Wednesday, June 13, 2007

In the Beginning...

I am finding this blog really hard to start. Becky and I discussed it for a few weeks and thought it would be a good idea to get it going. I thought it was going to be fun and easy, but I've been sitting here trying to get it going for the last three hours. I guess I should have expected it. Dealing face to face with my weight has always been hard for me.

I've tried confronting my weight and doing something about it before, but I couldn't seem to make any headway with it at all. Fits and starts. That's how I've labeled my struggle. Hopefully this start will end the battle once and for all.

I'm 5'2" and weight 275 pounds. Not quite the size you see on TLC's Big Medicine series, perhaps, but definitely too big for me. I know there are bigger people out there. I just don't want to be one of them, and I can see how I might be if I don't take some kind of action.

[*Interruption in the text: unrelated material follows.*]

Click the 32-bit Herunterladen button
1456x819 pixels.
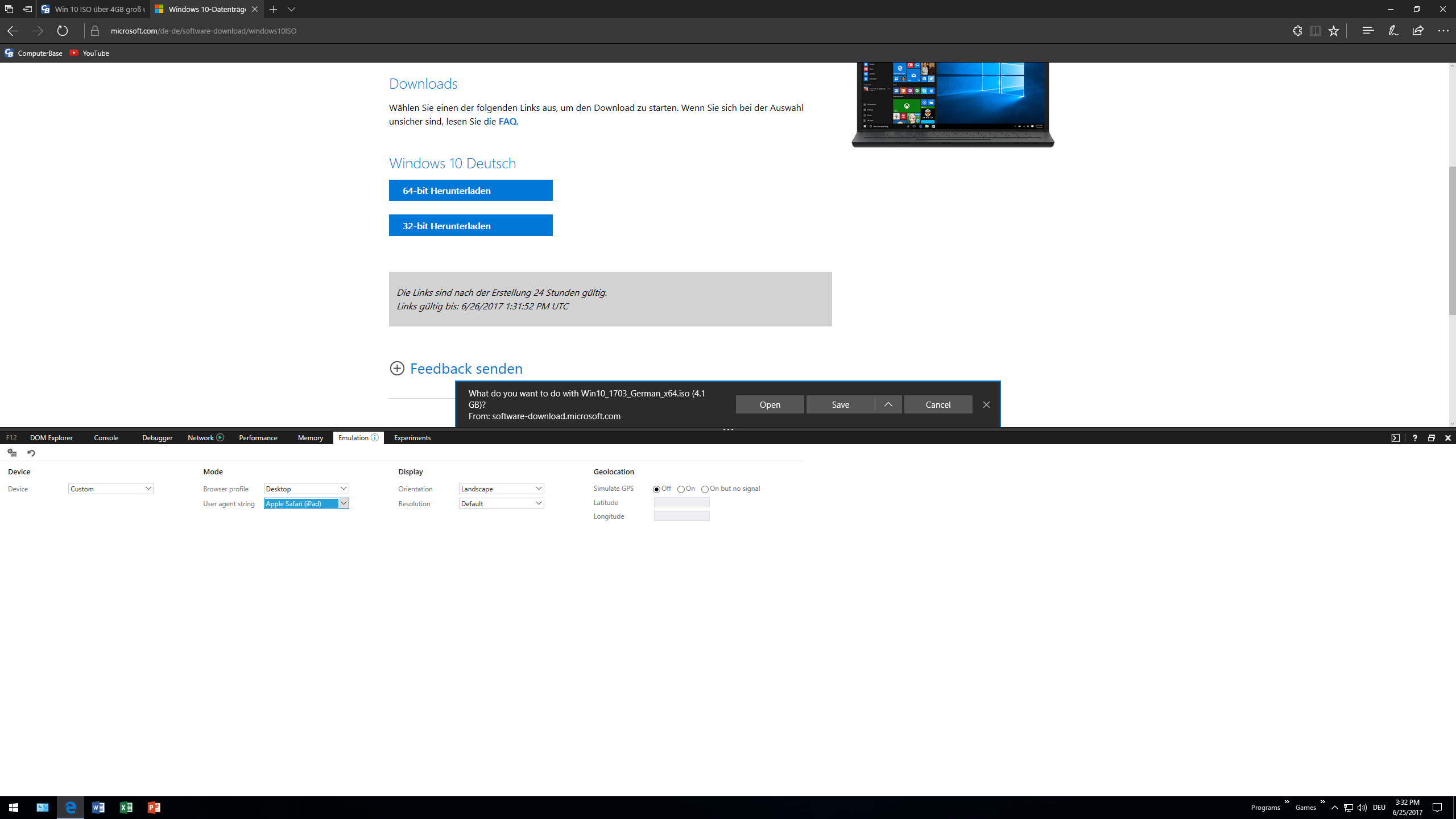[470, 225]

So after 32 years (I'm 38 now) of failed diets, programs, pills and hypnosis, I discussed the surgery option with my doctor. It seems I'm not the only one who's been concerned about how much weight I'm carrying around. Heart problems, diabetes, high blood pressure and all the other scary things that come along with being morbidly obese is, almost literally, around the corner. I've been lucky so far, but I can't depend on luck for very much longer.

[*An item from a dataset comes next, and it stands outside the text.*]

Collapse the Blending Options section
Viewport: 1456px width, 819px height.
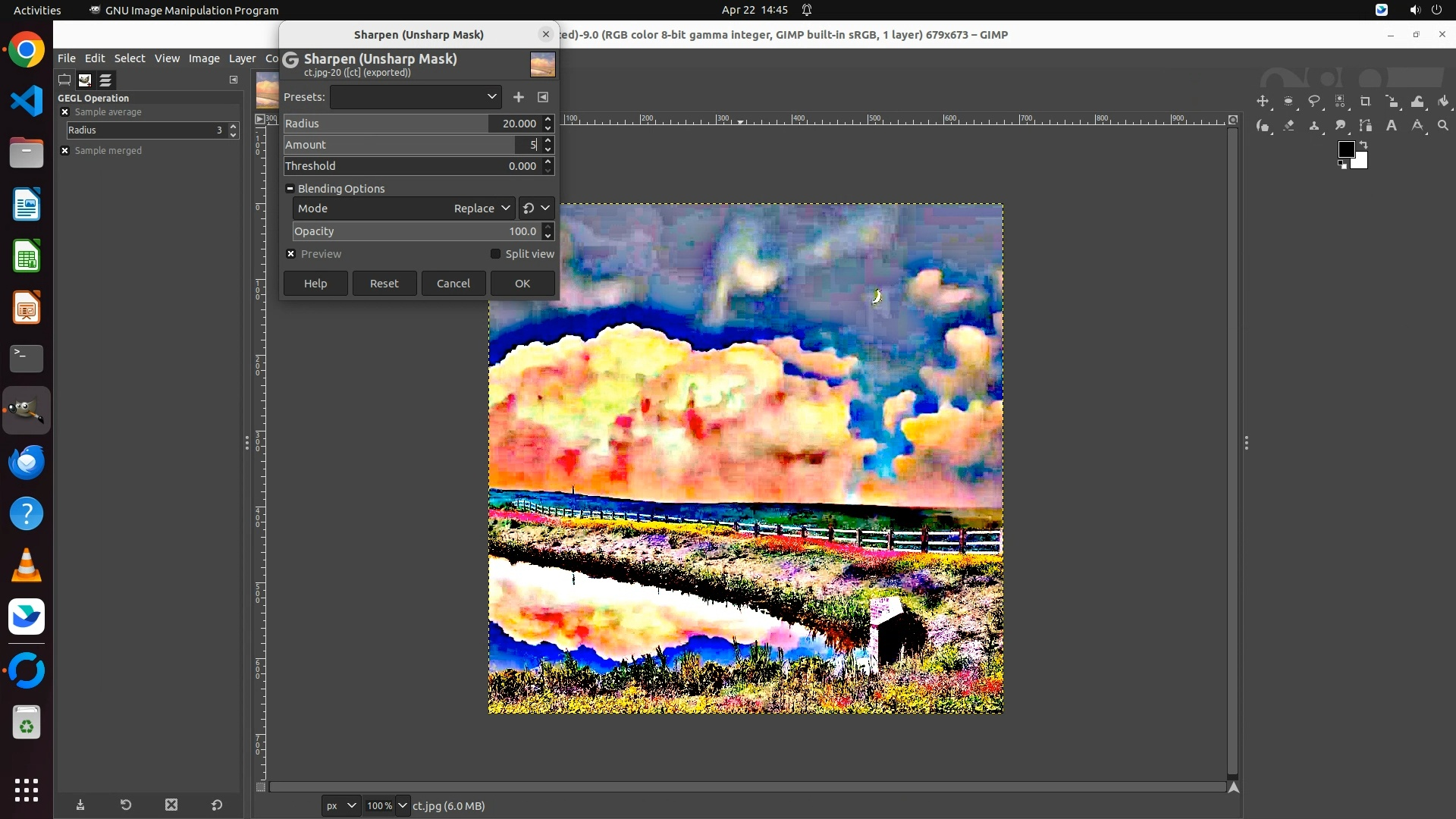pyautogui.click(x=290, y=189)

There are other struggles I have to worry about. My weight tends to gather the most around my trunk area, as one might expect. As a result, my back is starting to feel the strain. More and more often anymore it's hurting too much for me to do anything productive. My knees are also starting to feel the strain. Moreover, I worked in front of a keyboard in a customer service position for 10 years. The constant and fast keyboarding have left me with side effects akin to carpel tunnel. It hurts if I type for three hours, not to mention the 8 or 9 of a full time job. Thus, I have no medical insurance and I don't qualify for Medicare.

I have no money. I have no insurance. How to pay for the surgery? Good question.

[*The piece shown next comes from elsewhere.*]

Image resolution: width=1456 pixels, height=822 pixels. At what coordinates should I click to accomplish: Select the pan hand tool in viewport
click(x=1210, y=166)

So that's why I agreed to starting this blog. I'm positive there are other people who are in the same predicament. If there is a way for me to do this, then there must be a way for others to do this. I am going to post the ideas and tips I come across here so that others might be able to save themselves, as it were.

I might also include questions and thoughts. Answers and responses will be contemplated and included, so long as they're done tastefully and with respect. Overweight prejudice is rampant, but I won't tolerate it here. Life for those of us with weight problems is too difficult to put up with narrow mindedness.

I look forward to reading any responses this blog might get.